Let’s get straight to the point on this one: This isn’t about how to become the next amazing global surf phenom. If you’re past the age of 17 and you’re reading this, you’ve already missed the boat.
You know that guy or woman at your local break who has been nabbing the best set waves and laying down smooth turns since your first day? How old is he or she — 35? Forty-five? Fifty?
To most waveriders, it’s all about surfing as well as you possibly can while living a productive life. It’s cool to have a sick air reverse at age 37, but not so much if you still live with your mom.
Successful surfers — not competitive surfers, mind you, but people who surf and are doing well in life — keep certain habits. They balance careers, families and homes with a whole lot of waves. That means staying healthy, both mentally and physically.
They practice yoga
If you look at adults in any pursuit, the ones who can maintain a specific level of ability are the ones who don’t get hurt. There are some injuries that can’t be avoided, but we make it easier on our joints when we’re flexible and build our core strength.
The keep their calendars flexible
Loosening the hips is important, but so is loosening the schedule. Surfing is so much more condition-dependent than most other pursuits. (When was the last time you heard about epic conditions for disc golf?)
Getting a lot of waves is a balance with work and other commitments.
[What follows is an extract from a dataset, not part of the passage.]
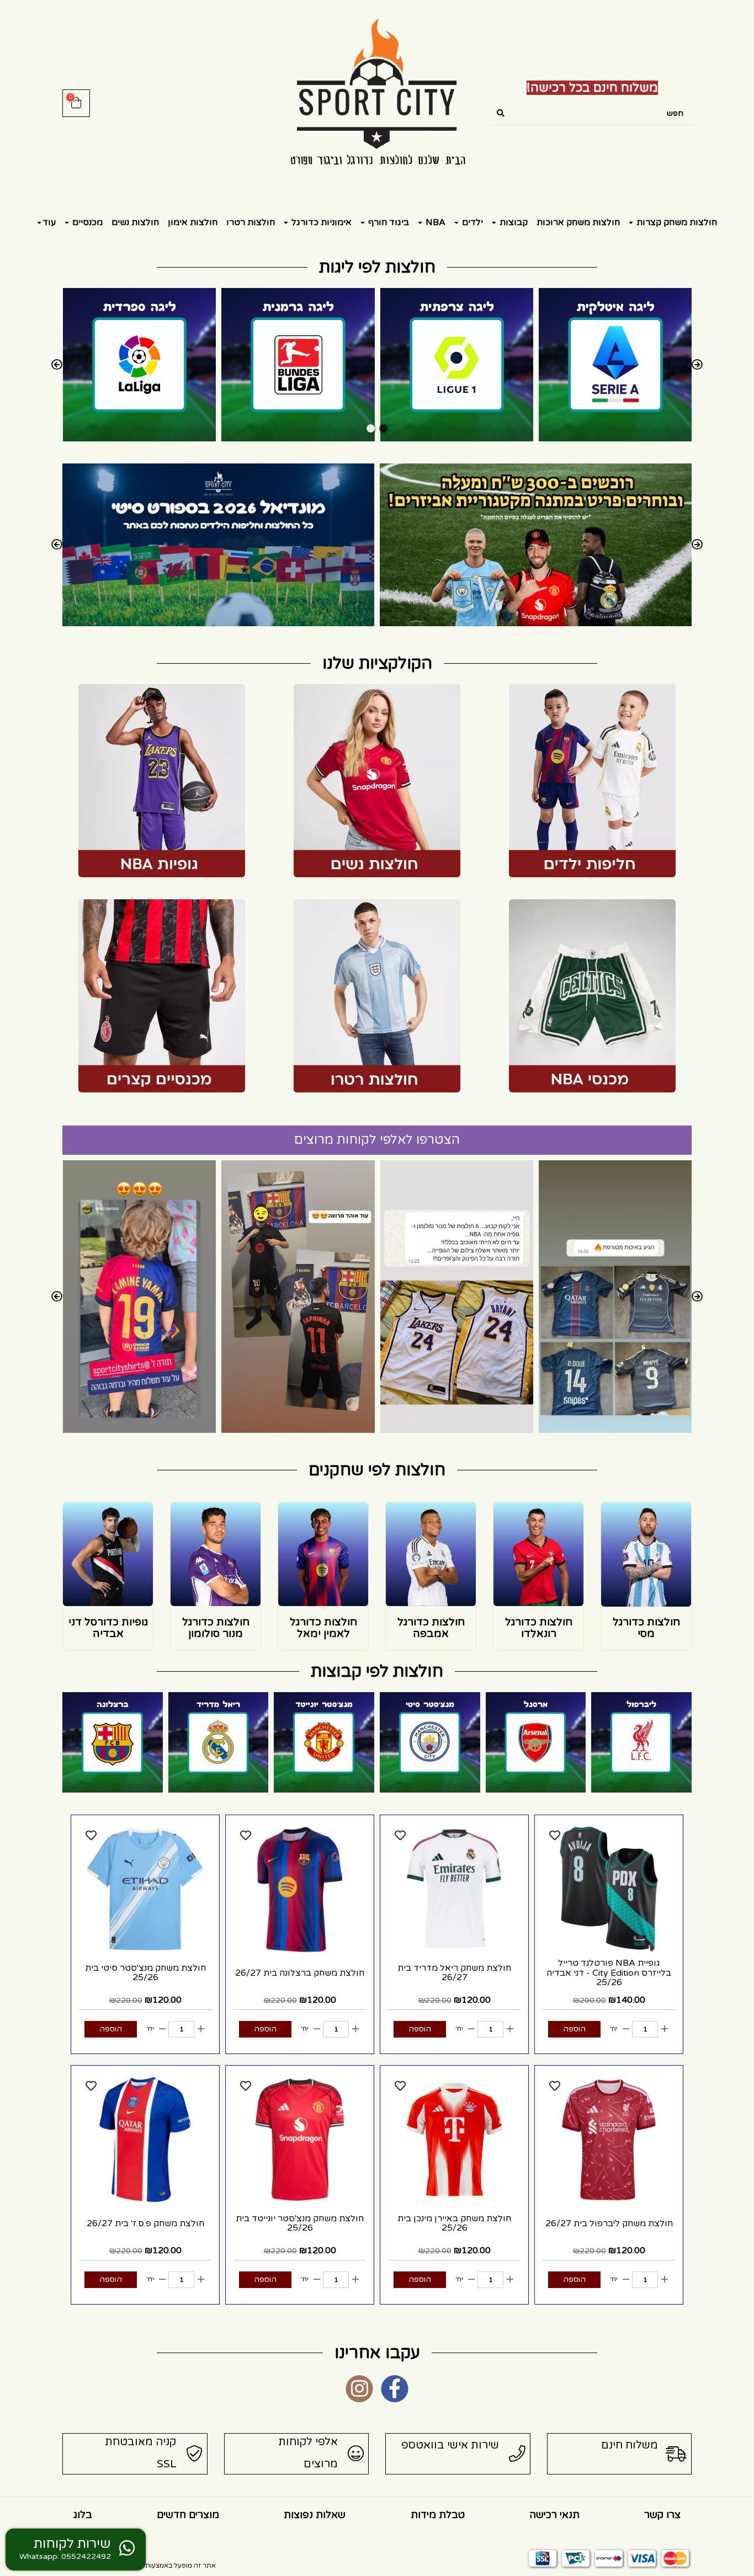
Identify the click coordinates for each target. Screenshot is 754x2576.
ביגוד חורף (387, 222)
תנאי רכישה (554, 2515)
Being locked into a strict nine-to-five is murder for a surfer, but there are plenty of accomplished folks in all fields who get tons of waves because they set up their lives to work when the surf is down.
Don’t use sick days unless you’re actually unable to come into the office. Plan your vacation time around good swell seasons, either at home or traveling. Don’t get locked into an office job that never allows you to cut out Monday to Friday.
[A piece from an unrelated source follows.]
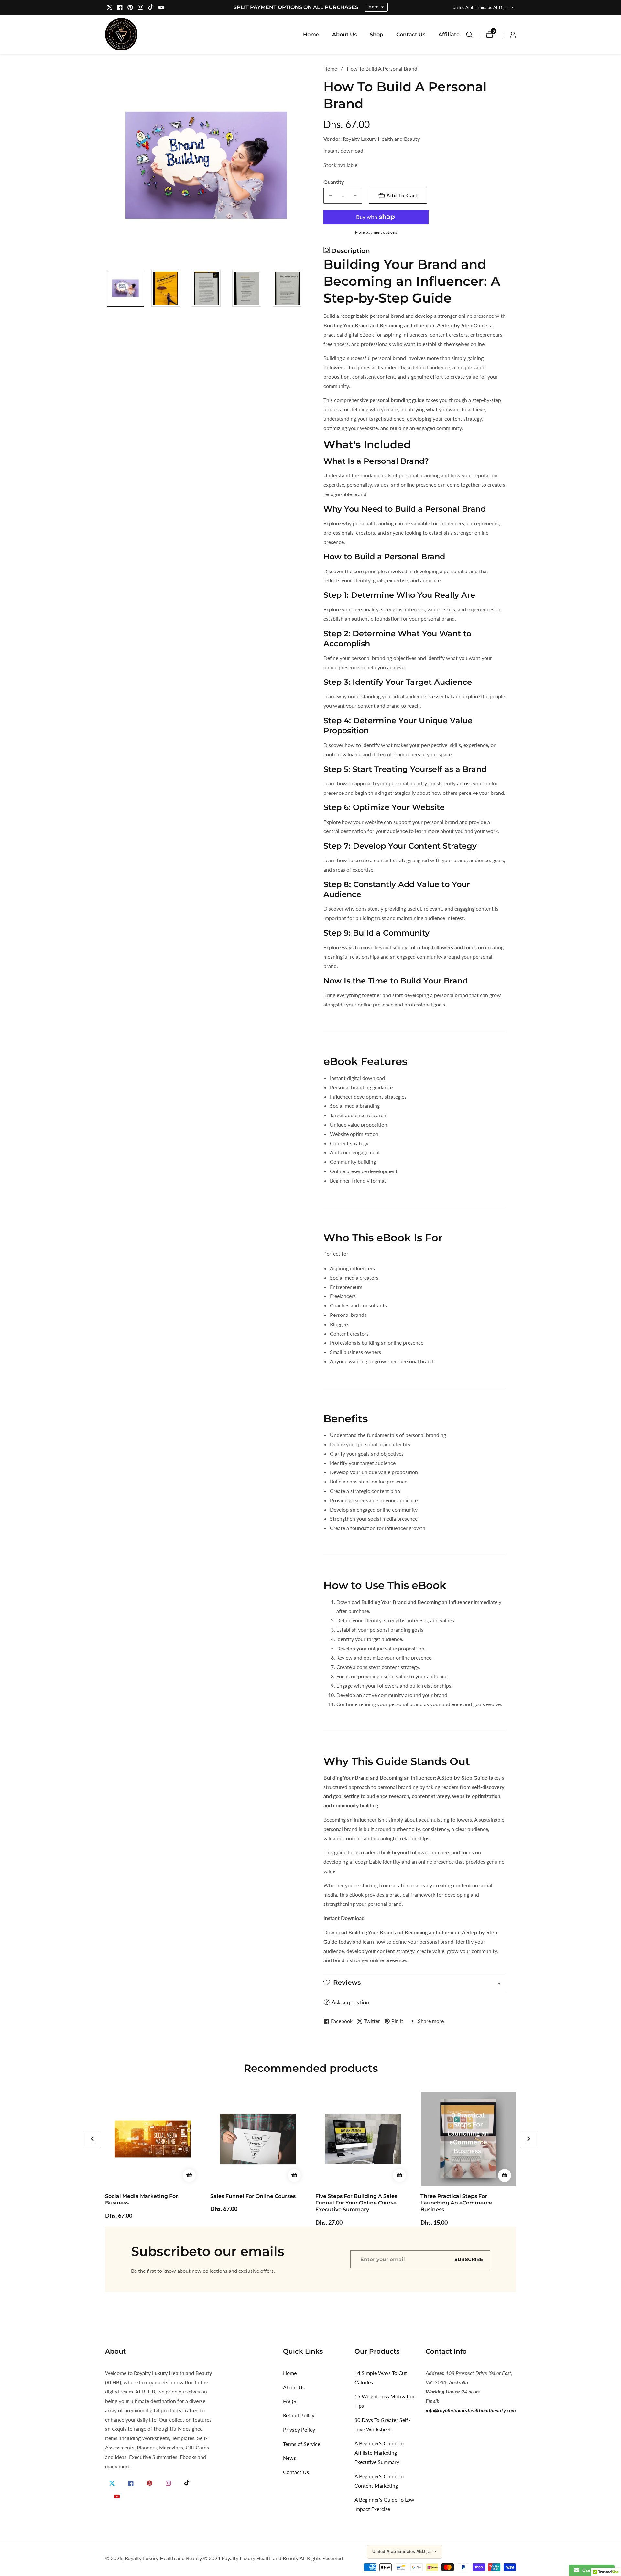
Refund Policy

Put in overtime with the family before the swell arrives. Keep the level of non-work and non-surf commitments down, and take any opportunity to work from home.
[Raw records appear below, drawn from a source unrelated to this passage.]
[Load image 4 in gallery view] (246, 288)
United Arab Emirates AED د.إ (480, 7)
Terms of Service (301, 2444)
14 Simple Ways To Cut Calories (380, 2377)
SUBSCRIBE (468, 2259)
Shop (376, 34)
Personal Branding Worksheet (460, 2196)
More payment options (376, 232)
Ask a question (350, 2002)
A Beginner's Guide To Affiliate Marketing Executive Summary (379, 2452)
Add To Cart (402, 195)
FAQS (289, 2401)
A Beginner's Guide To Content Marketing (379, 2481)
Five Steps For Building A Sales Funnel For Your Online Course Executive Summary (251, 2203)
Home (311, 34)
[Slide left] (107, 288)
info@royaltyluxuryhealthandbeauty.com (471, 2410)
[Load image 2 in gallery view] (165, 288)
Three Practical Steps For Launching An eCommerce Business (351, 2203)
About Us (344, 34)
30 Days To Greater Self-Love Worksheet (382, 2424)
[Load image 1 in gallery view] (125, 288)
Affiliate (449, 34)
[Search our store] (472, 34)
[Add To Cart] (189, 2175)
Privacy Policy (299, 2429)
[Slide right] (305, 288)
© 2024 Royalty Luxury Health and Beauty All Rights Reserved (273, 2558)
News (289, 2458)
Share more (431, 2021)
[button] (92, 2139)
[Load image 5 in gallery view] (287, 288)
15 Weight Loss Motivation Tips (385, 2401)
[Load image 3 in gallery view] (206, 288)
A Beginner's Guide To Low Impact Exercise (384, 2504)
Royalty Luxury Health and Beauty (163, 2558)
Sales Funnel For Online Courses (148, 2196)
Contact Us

They’re organized and prepared
You can play up the image of the hapless surfer, but that gets tired after two decades in the water. No one wants to travel with the guy who’s constantly at odds with his own gear. You don’t have to be a maniac about it, but keep your s–t together.
If the swell comes up unexpectedly, don’t get caught playing with your wax comb. Keep your shed, garage or surf closet organized. Have a step-up for the biggest day of the year, and know where your quad fins are if it’s small and perfect. Don’t leave your booties wet and rotting in the trunk between swells.
They dial in their diet and sleep
Great surfers don’t spend a lot of time at “wing night” in their 40s. No one says you can’t have a brew, but if you toss back a sixer a week instead of a night, you’re going to get a few more waves.
You don’t have to starve yourself to plan smaller meals. Try not to gorge late night. Eat veggies. Press juices. Avoid too much sugar. You can throw all the fixin’s on a veggie burger instead of a beef burger and it’s a hell of a lot less saturated fat.
There have always been surfers who could rage all night and still get the barrel of the day, but plenty of them seemed to fall off the World Tour 10 years ago when Mick Fanning started toting around an exercise ball.
Most places in the world, the wind is either light or offshore in the morning. After dinner, family activities and evening chores, just shut ‘er down and be off to bed. The surfers who stay at it decade after decade are early risers who have no problem getting up for dawn patrol.
They’ve learned how to forecast swell
There are plenty of surfers who eschew surf forecasts. If you’re collecting unemployment checks, you can surf whenever you want. But for the rest of us, in order to make the most of your time, get good at forecasting beyond just looking for colors or the number of stars on a website. Check across several different sources and learn the tendencies of each.
The most successful surfers track weather religiously. Keep a variety of apps at your fingertips — swell models, buoys, wind and tide charts. It all helps. Check webcams when you’re at work, just to see how your spots work in different conditions and times of year.